Reading text =>
*****

Katharine: There are evidence-based and theory-driven tools available that can transform the medical model into a physical, mental and social well-being model for every patient, in every visit. Often we hone in so deeply on glycaemic control that all the other psychosocial stuff just gets left behind. But if tools are used that help with pre-clinic planning by getting the patient to answer a set of holistic questions, this can be very insightful for the patient and connect certain dots for them. For the healthcare professional, it sets the baseline for a streamlined, solution-oriented visit where the needs of patients are understood without them having to struggle to articulate them. Resources and care pathways can be offered to those patients, and then healthcare professionals can feel like they’re delivering excellent healthcare, because they are.
Roche: Can you give an example of how that would work?
Katharine: Often sexual health comes up for women in the pre-clinic questionnaire because 80% of women with diabetes will experience vaginal dryness at some point. If you don’t want to have sex because it’s painful, your relationship suffers, and that then brings with it a sense of low self-worth, loss of attractiveness. There’s actually a really easy fix to that, but a young woman isn’t terribly likely to tell her 60-year-old male endocrinologist: ‘I don’t wanna have sex.’ But how’s she going to know this on her own? It’s a problem directly related to diabetes but it’s never talked about. If someone’s relationship is crumbling, quite frankly, then their attention to self-management and glycaemic control is not going to be 100%. With a tool or platform, though, it’s all there in one place, and the doctor can then bring it up and explain the root of the problem and suggest how to solve it.
Roche: What changes in the healthcare system would make it easier for mental well-being to be addressed in routine visits?

*****

Data extracts =>
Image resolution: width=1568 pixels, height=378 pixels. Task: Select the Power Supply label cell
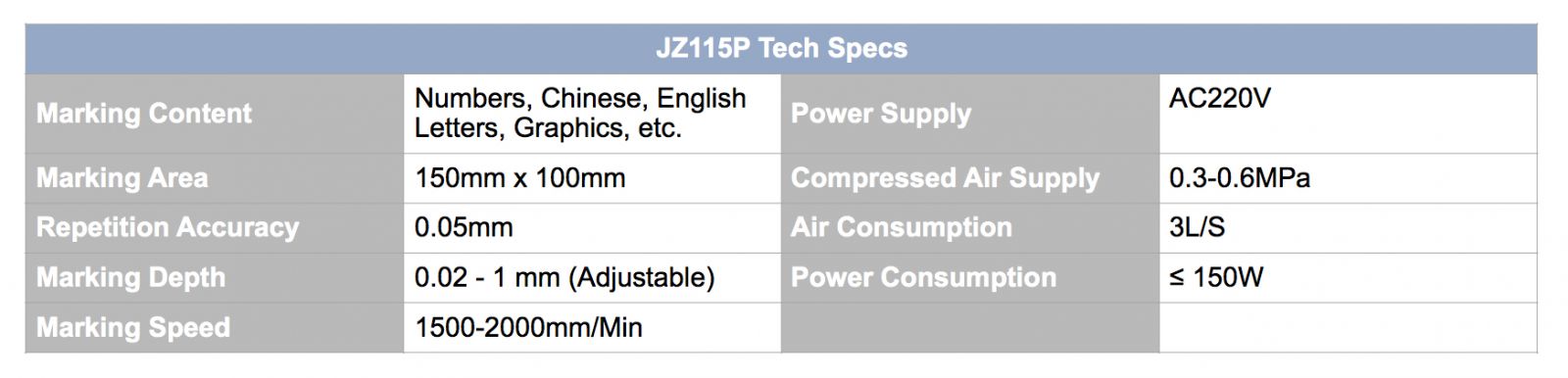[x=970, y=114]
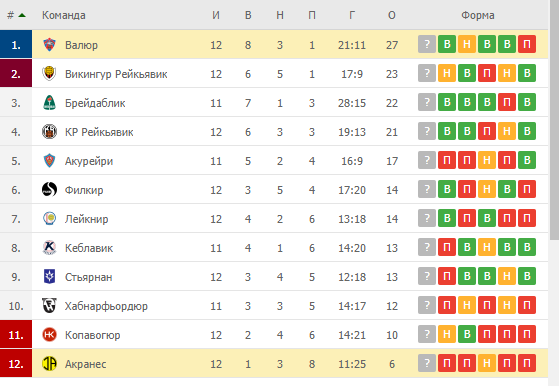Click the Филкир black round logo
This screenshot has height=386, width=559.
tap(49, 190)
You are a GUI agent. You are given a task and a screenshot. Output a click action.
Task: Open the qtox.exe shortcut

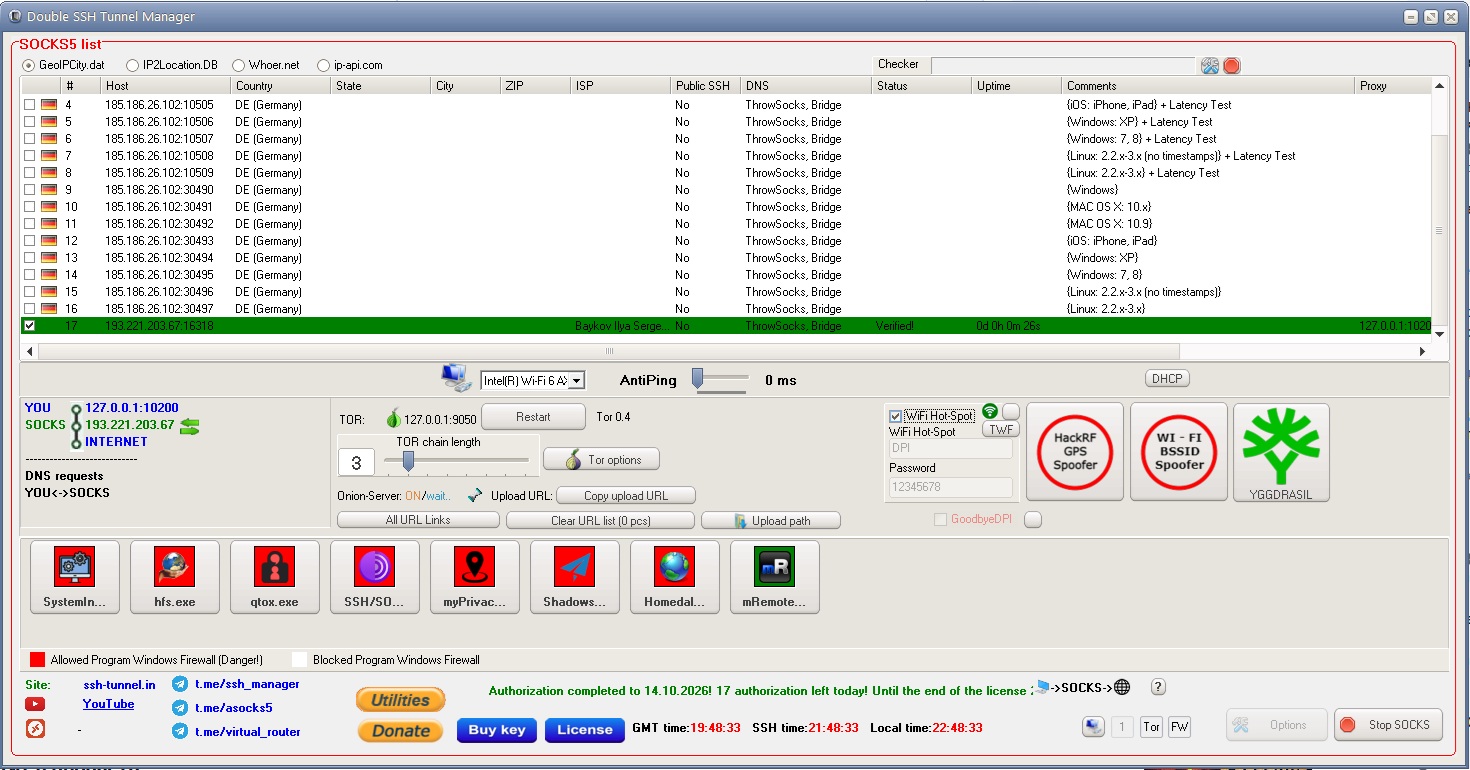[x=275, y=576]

*****

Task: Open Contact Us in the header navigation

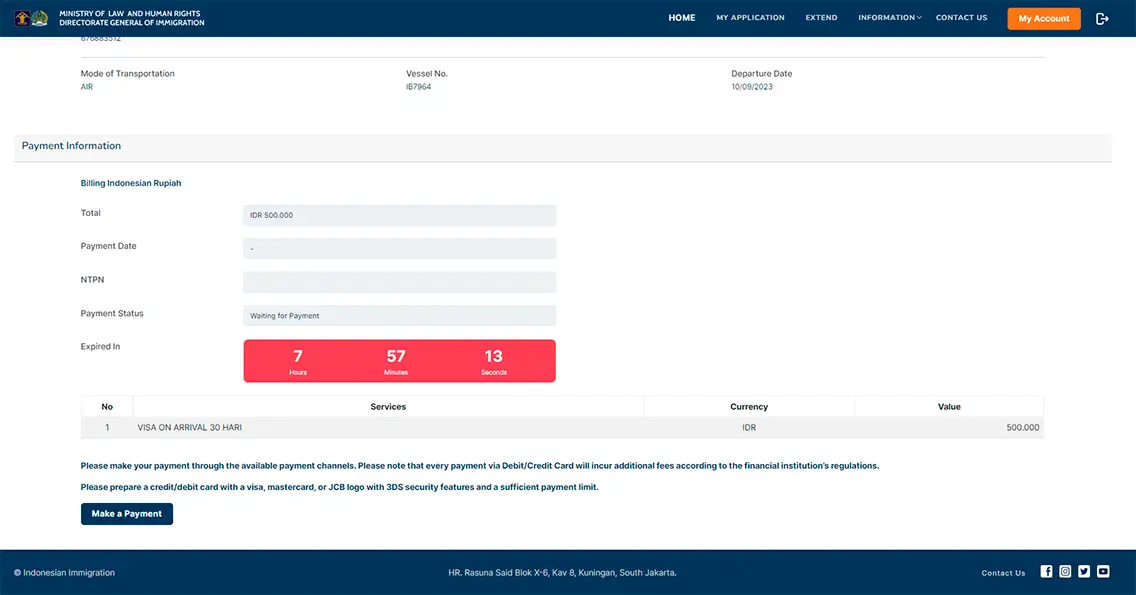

*****

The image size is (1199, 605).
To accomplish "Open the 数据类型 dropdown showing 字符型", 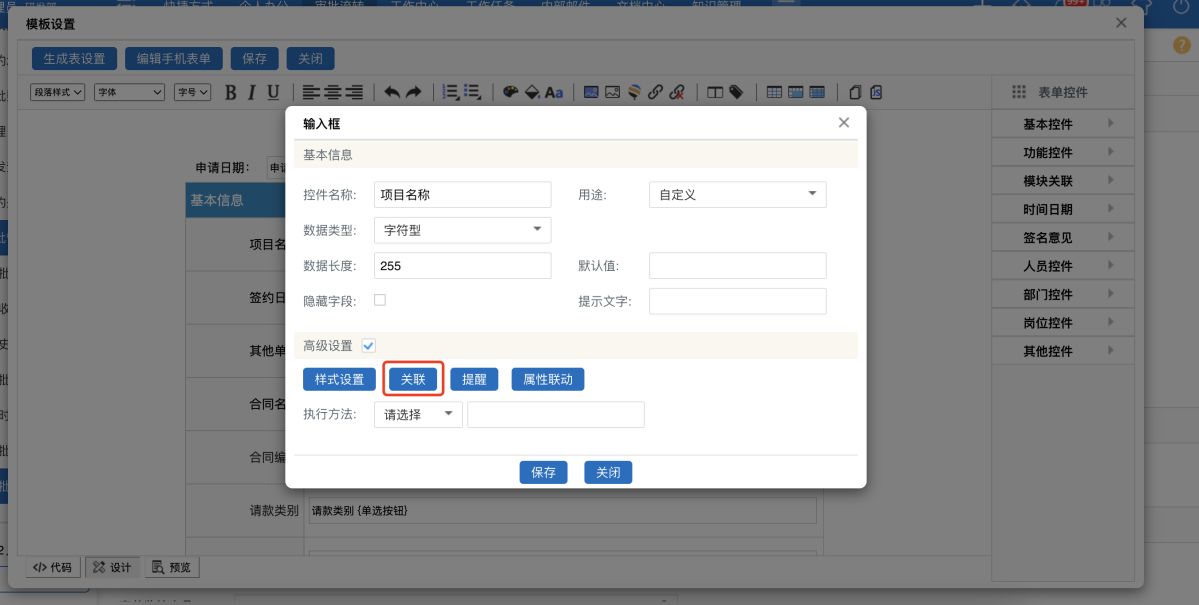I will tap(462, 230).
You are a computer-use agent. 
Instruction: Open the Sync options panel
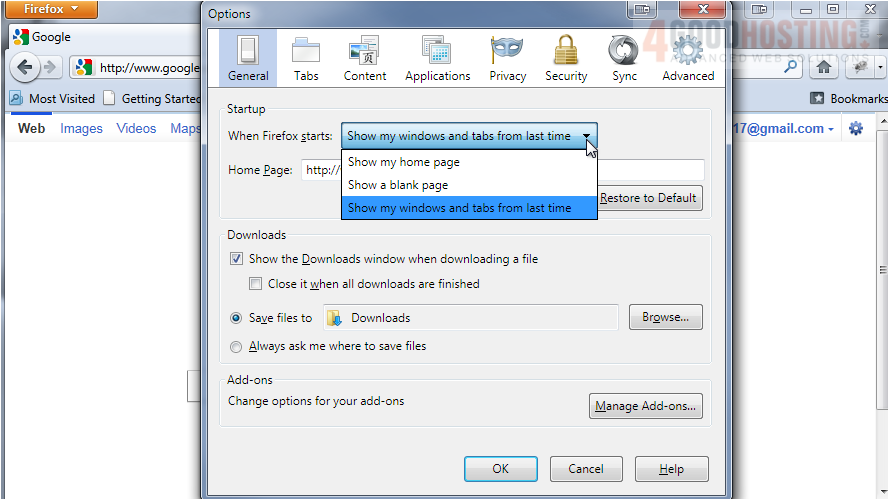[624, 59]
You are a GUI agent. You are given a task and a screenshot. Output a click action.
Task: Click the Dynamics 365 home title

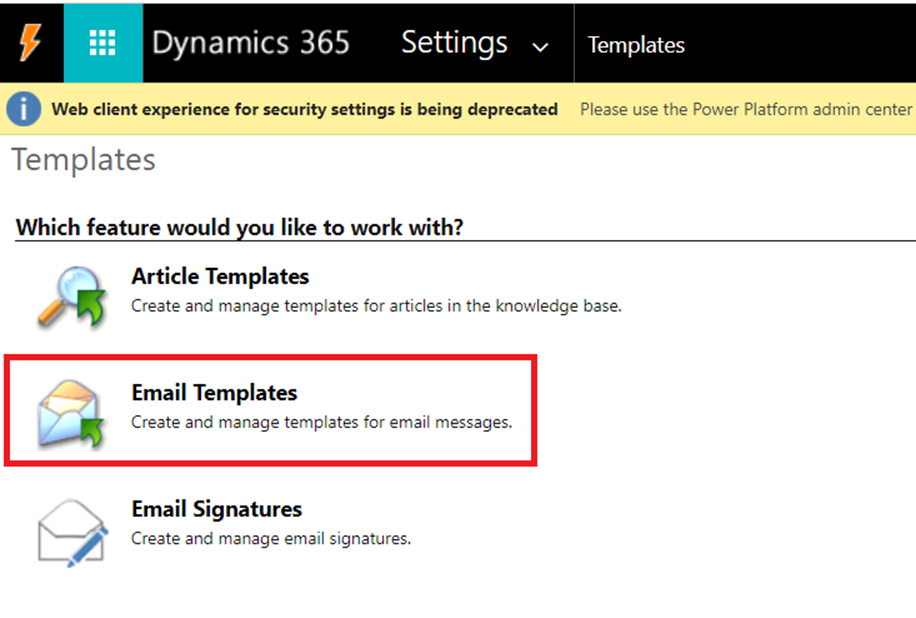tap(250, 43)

*****

Exercise A => Translate this sentence from the diabetes care interview into Spanish: "It’s a problem directly related to diabetes but it’s never talked about."
Exercise B => From the diabetes care interview, write out the passage between "Katharine: There are" and "because they are.", inclusive.

Exercise result A => Es un problema directamente relacionado con la diabetes, pero nunca se habla de él.

Exercise result B =>
Katharine: There are evidence-based and theory-driven tools available that can transform the medical model into a physical, mental and social well-being model for every patient, in every visit. Often we hone in so deeply on glycaemic control that all the other psychosocial stuff just gets left behind. But if tools are used that help with pre-clinic planning by getting the patient to answer a set of holistic questions, this can be very insightful for the patient and connect certain dots for them. For the healthcare professional, it sets the baseline for a streamlined, solution-oriented visit where the needs of patients are understood without them having to struggle to articulate them. Resources and care pathways can be offered to those patients, and then healthcare professionals can feel like they’re delivering excellent healthcare, because they are.